MacIntyre provides the framework for strong Catholic higher education. Professional and pre-professional degrees prepare students for employment (or graduate school) upon graduation. The liberal arts foundation, which is reinforced seamlessly throughout the curriculum, develops habits of mind that liberate our students from narrow technical training, providing alumni with great vertical and horizontal job mobility. Uniting and grounding this education in the Catholic intellectual and spiritual tradition provides students with a framework for being liberated from the fears and base appetites that control the lives of so many, allowing them to live a joy filled life in service to others.

If we are to form the whole person, this education must take place not only in the classroom, but in the cafeteria, the ball field, the dorm, and the chapel. Every single person employed by a Catholic university contributes to the students’ understanding of truth, beauty, and goodness. The groundskeepers, for example, contribute to beauty. The coaches model and teach discipline, teamwork, and healthy competition. And, the heart of the Catholic university is divine worship, culminating in the Eucharistic Feast.

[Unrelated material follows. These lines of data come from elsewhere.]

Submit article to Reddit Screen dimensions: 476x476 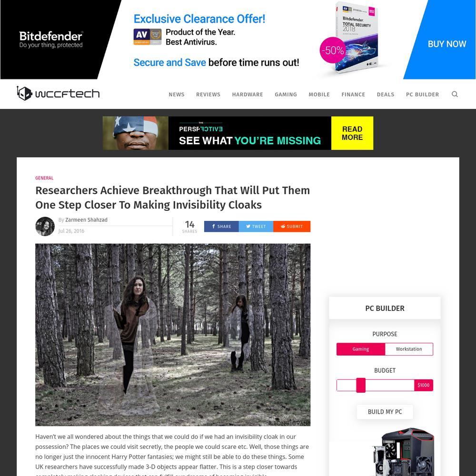(x=292, y=227)
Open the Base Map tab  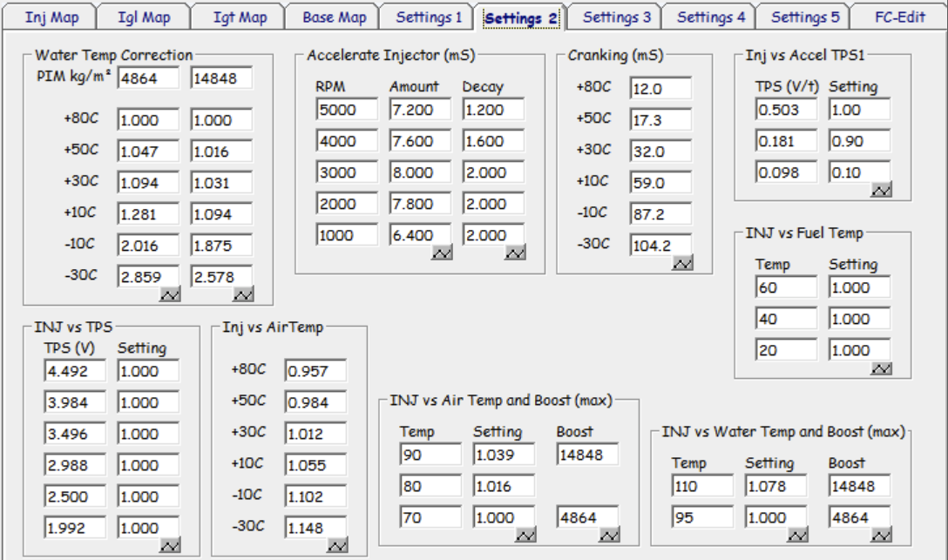(x=334, y=17)
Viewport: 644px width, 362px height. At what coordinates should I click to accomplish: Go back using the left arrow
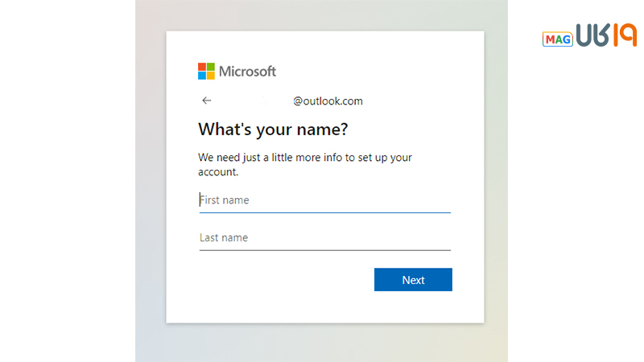(207, 101)
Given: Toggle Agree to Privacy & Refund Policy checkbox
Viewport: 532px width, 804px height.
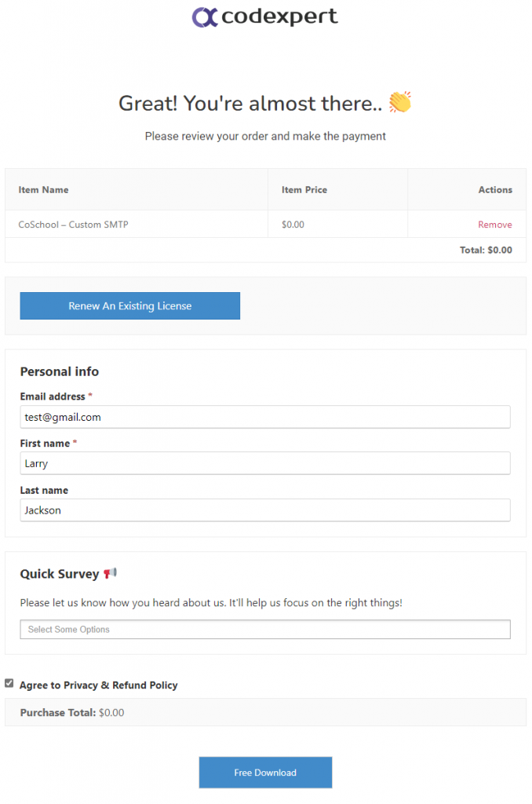Looking at the screenshot, I should click(9, 684).
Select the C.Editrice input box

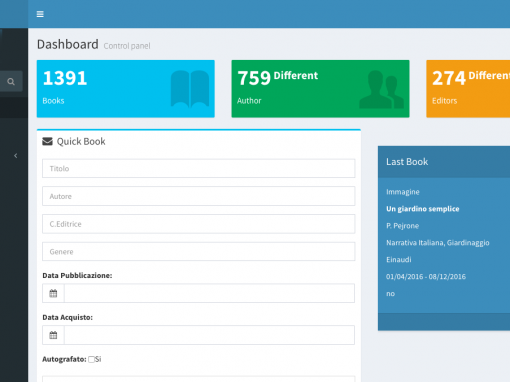(x=199, y=224)
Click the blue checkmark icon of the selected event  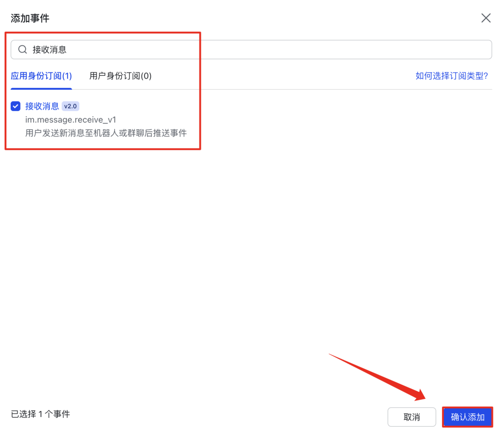coord(15,106)
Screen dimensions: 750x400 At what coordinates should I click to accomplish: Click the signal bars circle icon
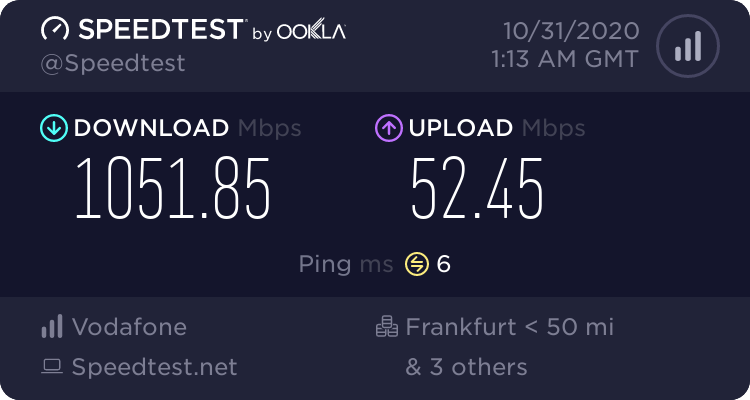coord(686,45)
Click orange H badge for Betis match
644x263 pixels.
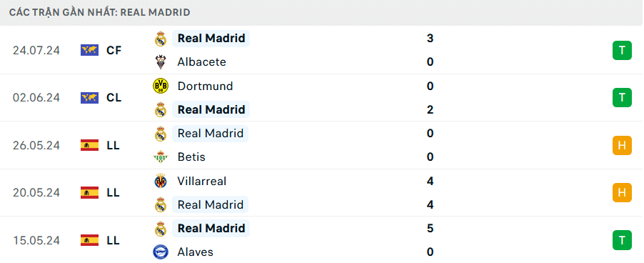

Like Mary, faculty, staff, and students sits at the feet of Jesus absorbing the great Catholic Liberal Arts tradition, which liberates our minds, souls, and bodies, freeing us to take up our work with joy in service to our sisters and brothers. In this way the Catholic university follows in the great Benedictine tradition. St. Gregory the Great once said that St. Benedict was a luminous star in the dark world that followed the collapse of the Roman Empire. Graduates of a robust and faithful Catholic university are bright stars in their communities as they engage in their domestic and professional occupations.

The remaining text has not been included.